== What you need to do ==
Only the number is wanted: how many lines below contain "input"?

Dataset entries
━━━━━━━━━━━━━━━━━━━━━━━━━━━━━━

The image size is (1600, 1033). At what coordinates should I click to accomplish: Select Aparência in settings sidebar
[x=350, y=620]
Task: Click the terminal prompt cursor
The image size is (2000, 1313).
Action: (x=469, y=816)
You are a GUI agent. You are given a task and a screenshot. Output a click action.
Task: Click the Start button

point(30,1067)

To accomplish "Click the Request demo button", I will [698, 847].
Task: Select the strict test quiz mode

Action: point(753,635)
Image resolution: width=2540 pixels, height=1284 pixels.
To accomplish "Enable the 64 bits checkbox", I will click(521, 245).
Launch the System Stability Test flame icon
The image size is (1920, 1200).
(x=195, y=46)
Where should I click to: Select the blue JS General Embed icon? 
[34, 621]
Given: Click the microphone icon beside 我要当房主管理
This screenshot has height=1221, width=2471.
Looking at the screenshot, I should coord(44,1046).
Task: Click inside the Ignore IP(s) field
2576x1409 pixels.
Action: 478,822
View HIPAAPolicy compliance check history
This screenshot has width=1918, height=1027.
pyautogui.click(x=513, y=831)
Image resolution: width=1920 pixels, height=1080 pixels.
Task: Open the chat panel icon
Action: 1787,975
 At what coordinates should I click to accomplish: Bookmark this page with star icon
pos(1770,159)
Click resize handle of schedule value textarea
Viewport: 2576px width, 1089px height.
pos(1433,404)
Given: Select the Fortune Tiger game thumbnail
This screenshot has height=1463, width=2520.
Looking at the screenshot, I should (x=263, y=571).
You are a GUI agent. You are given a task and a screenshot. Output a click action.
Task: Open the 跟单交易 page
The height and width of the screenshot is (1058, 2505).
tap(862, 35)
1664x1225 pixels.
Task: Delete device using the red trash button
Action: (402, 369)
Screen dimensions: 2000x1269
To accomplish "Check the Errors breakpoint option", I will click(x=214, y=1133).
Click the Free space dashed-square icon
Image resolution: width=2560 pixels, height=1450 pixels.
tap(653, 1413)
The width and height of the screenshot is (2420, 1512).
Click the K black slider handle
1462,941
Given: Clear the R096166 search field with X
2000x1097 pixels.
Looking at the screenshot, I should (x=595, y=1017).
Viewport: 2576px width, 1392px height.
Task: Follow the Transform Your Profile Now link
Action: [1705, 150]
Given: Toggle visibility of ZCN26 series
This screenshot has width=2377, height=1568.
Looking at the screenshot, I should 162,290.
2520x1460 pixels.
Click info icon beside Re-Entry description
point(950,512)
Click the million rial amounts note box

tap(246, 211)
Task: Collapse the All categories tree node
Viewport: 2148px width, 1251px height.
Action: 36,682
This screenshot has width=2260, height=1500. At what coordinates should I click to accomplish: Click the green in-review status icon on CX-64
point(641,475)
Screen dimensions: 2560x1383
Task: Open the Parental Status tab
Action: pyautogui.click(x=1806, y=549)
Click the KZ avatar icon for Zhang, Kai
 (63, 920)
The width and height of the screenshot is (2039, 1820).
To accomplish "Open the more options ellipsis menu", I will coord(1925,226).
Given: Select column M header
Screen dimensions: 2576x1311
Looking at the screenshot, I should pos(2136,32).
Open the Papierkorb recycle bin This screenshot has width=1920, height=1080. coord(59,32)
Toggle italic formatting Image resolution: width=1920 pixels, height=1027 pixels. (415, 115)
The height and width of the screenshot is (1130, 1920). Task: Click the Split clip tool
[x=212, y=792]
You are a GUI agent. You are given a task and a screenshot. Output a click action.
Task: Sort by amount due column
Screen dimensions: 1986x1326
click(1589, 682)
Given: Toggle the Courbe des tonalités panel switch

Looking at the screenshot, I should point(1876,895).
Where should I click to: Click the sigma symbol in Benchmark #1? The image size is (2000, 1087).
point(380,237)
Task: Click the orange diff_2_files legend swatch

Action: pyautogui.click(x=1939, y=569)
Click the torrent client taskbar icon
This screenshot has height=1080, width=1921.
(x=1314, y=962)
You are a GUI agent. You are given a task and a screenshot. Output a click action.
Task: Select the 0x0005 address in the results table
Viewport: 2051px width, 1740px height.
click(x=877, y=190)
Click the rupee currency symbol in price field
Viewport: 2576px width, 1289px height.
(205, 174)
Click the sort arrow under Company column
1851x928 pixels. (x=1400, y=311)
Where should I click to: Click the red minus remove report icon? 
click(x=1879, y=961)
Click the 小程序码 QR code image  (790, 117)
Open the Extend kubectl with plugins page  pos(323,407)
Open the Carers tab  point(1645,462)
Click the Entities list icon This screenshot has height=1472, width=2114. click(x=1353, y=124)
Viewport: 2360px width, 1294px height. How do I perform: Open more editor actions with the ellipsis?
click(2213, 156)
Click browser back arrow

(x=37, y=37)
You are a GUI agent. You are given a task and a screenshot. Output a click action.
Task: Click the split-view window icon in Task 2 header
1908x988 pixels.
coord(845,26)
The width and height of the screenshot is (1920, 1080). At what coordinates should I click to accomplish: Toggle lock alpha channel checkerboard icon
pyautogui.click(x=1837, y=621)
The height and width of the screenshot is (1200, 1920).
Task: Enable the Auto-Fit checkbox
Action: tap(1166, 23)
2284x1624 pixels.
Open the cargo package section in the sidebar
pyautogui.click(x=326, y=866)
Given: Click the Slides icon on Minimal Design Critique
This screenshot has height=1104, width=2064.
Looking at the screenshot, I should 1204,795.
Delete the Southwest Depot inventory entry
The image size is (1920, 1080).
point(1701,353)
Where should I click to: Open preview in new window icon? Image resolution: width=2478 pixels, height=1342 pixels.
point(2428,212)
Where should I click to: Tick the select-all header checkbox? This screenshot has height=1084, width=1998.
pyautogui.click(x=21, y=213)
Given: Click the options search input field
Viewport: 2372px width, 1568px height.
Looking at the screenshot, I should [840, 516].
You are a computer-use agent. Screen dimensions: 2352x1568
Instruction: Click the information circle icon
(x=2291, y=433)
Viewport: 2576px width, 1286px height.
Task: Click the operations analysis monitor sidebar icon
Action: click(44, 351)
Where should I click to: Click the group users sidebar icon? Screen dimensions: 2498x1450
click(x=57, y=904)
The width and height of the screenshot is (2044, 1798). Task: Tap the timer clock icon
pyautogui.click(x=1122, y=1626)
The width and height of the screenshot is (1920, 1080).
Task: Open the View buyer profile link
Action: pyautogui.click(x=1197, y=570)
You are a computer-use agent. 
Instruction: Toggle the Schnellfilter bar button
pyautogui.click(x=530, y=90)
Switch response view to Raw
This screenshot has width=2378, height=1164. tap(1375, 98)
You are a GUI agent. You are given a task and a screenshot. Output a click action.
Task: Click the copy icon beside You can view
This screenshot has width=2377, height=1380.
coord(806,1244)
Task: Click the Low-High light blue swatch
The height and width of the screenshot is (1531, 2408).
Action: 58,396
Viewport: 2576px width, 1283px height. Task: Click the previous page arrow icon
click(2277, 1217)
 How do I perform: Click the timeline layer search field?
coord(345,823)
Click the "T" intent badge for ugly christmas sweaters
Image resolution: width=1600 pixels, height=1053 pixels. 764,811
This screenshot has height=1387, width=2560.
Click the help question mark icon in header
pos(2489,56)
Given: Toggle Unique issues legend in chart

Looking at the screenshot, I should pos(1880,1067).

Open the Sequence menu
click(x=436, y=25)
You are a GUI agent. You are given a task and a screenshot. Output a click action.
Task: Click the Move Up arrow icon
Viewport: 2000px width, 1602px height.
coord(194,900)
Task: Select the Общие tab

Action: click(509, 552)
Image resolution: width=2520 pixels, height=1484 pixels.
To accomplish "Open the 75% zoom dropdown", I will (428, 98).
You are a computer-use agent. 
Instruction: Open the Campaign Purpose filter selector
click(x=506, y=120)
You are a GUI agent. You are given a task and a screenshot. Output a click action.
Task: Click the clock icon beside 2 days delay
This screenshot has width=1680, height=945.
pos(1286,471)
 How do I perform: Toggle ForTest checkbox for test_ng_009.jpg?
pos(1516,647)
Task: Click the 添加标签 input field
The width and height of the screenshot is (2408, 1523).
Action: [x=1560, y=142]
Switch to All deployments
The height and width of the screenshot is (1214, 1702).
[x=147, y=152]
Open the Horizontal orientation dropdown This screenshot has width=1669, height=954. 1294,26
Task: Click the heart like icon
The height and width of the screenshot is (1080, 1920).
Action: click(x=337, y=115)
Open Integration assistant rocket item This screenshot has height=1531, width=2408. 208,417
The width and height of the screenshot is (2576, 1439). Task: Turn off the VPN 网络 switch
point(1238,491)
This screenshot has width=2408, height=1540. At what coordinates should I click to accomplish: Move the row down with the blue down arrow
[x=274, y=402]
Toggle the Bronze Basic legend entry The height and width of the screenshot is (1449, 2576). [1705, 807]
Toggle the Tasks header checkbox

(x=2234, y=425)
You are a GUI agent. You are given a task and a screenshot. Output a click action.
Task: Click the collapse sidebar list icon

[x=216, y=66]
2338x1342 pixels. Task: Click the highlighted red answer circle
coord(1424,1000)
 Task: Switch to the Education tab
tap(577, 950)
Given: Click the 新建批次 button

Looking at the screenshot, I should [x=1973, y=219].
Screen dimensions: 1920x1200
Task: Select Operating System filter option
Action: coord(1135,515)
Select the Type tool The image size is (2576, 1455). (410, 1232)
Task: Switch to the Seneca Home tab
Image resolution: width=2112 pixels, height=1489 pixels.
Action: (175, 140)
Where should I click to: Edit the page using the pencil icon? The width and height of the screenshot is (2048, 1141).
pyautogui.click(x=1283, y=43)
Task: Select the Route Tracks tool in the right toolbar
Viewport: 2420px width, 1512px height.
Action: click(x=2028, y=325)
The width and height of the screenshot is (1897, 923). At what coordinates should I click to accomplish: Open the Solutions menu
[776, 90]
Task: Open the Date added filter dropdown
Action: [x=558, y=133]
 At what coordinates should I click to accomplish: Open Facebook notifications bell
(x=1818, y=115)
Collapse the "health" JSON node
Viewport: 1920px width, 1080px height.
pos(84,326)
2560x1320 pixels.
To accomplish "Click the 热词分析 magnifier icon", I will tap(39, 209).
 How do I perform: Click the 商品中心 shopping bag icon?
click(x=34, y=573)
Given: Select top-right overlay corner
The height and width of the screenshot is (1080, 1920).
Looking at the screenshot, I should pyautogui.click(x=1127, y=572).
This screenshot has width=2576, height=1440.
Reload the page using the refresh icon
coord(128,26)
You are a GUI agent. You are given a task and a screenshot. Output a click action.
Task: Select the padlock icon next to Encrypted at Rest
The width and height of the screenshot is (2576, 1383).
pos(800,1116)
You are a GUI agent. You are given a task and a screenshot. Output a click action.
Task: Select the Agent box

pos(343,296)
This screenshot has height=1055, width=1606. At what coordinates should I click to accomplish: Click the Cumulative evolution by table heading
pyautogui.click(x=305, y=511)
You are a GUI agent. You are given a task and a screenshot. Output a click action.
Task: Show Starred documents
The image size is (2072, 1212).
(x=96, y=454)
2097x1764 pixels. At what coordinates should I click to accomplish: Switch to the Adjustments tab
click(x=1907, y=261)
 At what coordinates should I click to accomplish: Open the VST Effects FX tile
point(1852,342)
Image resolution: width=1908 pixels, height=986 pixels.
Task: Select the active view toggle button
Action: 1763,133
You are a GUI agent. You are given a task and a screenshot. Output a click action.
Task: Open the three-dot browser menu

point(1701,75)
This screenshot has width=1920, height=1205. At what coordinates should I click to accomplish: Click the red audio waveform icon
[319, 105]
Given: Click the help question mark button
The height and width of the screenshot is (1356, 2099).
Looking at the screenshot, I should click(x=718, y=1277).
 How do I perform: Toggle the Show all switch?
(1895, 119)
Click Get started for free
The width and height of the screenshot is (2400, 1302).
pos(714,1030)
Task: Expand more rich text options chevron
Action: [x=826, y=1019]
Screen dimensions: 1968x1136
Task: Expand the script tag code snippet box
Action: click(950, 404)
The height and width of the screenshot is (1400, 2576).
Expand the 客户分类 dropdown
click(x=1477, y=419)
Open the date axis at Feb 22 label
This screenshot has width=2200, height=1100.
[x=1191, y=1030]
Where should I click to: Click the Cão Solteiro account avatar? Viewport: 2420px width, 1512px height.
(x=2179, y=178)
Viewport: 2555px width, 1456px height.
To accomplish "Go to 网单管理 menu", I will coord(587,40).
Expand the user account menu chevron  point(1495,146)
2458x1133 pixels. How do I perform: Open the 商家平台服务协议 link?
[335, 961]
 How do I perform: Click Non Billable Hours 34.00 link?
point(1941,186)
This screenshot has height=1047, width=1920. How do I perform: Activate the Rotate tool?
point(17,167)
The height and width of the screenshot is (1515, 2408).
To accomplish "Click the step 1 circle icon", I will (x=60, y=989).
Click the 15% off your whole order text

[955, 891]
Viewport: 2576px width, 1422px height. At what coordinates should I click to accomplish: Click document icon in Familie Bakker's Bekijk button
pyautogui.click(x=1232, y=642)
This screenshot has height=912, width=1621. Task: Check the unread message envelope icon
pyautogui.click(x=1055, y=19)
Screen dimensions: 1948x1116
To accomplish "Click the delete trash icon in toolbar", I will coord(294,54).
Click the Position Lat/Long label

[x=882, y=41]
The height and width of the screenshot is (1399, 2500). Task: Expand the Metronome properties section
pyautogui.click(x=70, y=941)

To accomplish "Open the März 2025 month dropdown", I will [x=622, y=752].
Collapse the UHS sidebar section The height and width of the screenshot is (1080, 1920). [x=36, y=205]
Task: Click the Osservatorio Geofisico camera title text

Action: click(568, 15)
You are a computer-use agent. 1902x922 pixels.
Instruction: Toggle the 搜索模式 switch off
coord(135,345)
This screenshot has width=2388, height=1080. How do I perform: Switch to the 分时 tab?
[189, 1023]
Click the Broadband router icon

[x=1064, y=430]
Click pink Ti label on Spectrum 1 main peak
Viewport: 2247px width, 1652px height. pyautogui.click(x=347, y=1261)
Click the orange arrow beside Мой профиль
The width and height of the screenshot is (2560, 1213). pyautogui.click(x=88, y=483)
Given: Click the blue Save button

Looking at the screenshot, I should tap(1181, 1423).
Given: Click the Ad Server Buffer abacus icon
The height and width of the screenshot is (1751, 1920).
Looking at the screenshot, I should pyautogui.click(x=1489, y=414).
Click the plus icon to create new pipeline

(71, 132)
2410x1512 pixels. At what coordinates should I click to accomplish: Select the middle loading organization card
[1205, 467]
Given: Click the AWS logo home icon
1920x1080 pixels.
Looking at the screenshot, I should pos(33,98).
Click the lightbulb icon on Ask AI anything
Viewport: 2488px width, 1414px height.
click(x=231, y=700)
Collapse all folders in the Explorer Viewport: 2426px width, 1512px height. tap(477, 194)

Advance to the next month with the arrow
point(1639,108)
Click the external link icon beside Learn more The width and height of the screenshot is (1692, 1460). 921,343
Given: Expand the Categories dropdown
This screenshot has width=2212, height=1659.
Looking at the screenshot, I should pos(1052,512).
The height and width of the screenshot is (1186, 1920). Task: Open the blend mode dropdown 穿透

━━━━━━━━━━━━━━━━━━━━━━━━━━━━━━

== Completed task ==
2